Vittoria non semplice e titolo WBC Silver in Italia
Con un verdetto giusto anche nelle sue dimensioni Michael Magnesi batte ai punti il francese Khalil El Hadri e gli strappa dalle mani il titolo Silver della sigla WBC dei pesi superpiuma, un titolo che ha l'importanza che ha ma che porta qualcosina comunque nel nostro Paese e che in ogni caso a Magnesi era sfuggito in modo drammatico un anno fa contro il giapponese Masanori Rikiishi. Diciamo che è un titolo che potrebbe aprire qualche porta per qualcosa di più importante. Soprattutto questo match di Valmontone ha dimostrato che Magnesi ha superato quella brutta botta, cosa che non era certa.
Probabilmente El Hadri non vale il giapponese ma è un pugile comunque rispettabile che si è fatto valere e ha meritato gli applausi tributatigli. Magnesi dal canto suo è stato un po' il solito, un pugile che va guidato con redini sicure, ha un maestro che lo fa anche se non dovrebbe permettere che altre voci si sovrappongano alla sua. Il laziale è partito come se avesse dovuto combattere sui 4 round, El Hadri non se l'aspettava, ha incassato qualche corto gancio e ci ha messo qualche minuto per entrare nel match. Quando lo ha fatto, dal 2° round, sono cominciati i pericoli perché il francese è un buon incontrista, ha messo a segno buoni ganci destri e montanti, colpi di traiettoria corta anche abbastanza pericolosi.
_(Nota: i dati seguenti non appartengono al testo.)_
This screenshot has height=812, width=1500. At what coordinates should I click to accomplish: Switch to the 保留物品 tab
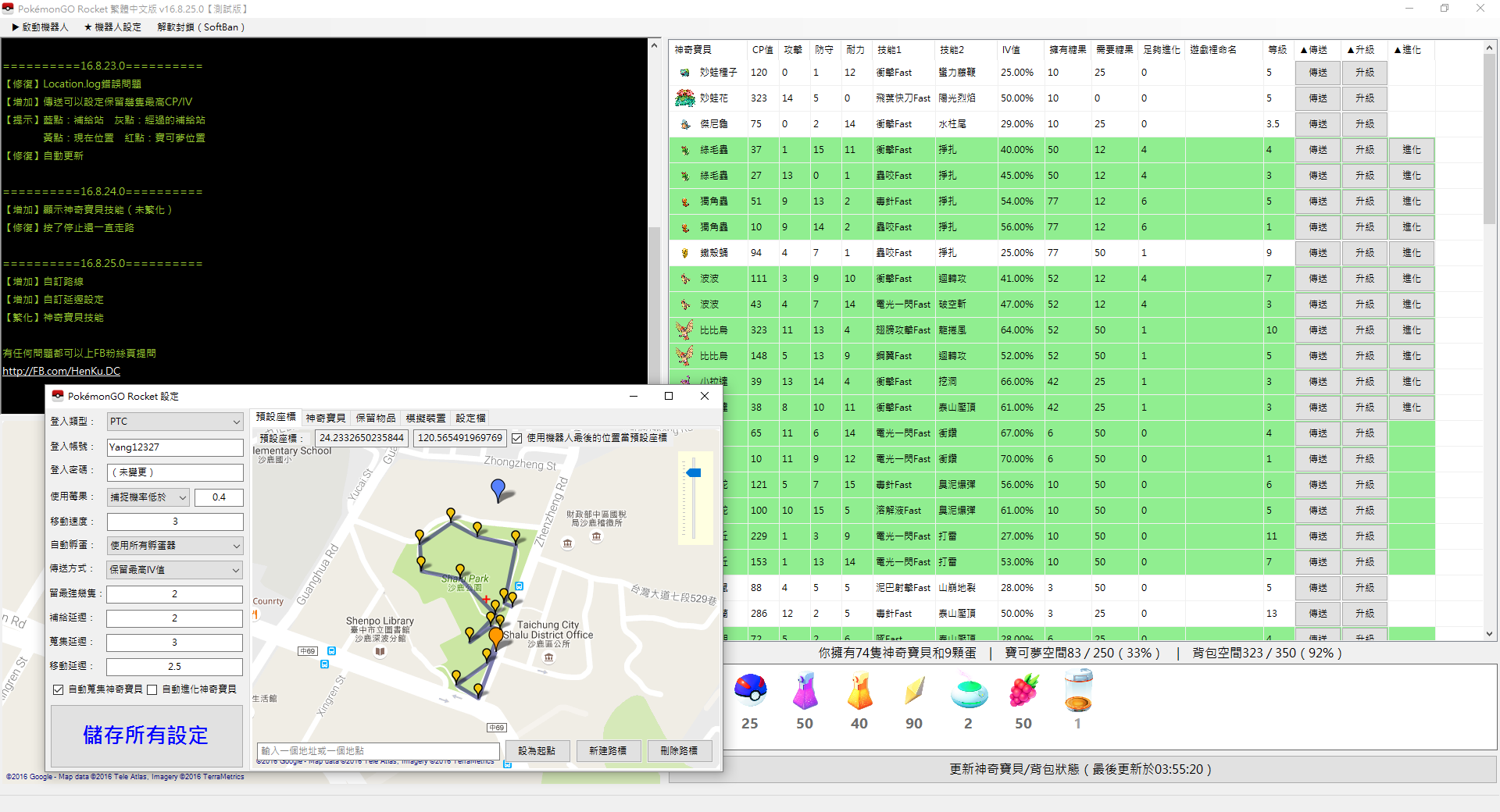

Magnesi è un uomo che combatte sempre sul piede avanti ma che a volte fa prevalere la voglia di strafare su un ragionamento più proficuo. Quando ha dato retta all'angolo, che gli raccomandava pochi colpi, uno-due, e una attenta difesa, le cose sono andate bene, quando si è lasciato prendere dalla foga un po' meno perché si esponeva ai colpi altrui. Per sua fortuna ha saputo finalmente ascoltare il suo Maestro procurandosi quel vantaggio che lo ha messo abbastanza al sicuro, portando più colpi dell'avversario e usando il clinch quando diventava necessario.
La stupidissima regola del WBC che consente di informare il pubblico, ma anche ovviamente i pugili, della situazione dei cartellini gli ha fatto correre qualche rischio. Infatti a fine nona ripresa è stato comunicato il punteggio totale delle prime otto e il francese ha capito che avrebbe perso il titolo. Infatti è uscito dall'angolo al 10° round come un indemoniato. Magnesi è stato sufficientemente accorto da non cadere troppo nella tentazione pericolosa dello scambio a viso aperto, correndo un vero rischio solo all'inizio dell'undicesima ripresa, ma certo il forcing del francese ha un po' riequilibrato le cose.
I cartellini finali sono stati due 115-113 a favore di Magnesi e un 116-113 sempre a favore del nostro pugile. Risultato come dicevamo giusto e non troppo punitivo per il francese e che rilancia la carriera di Magnesi.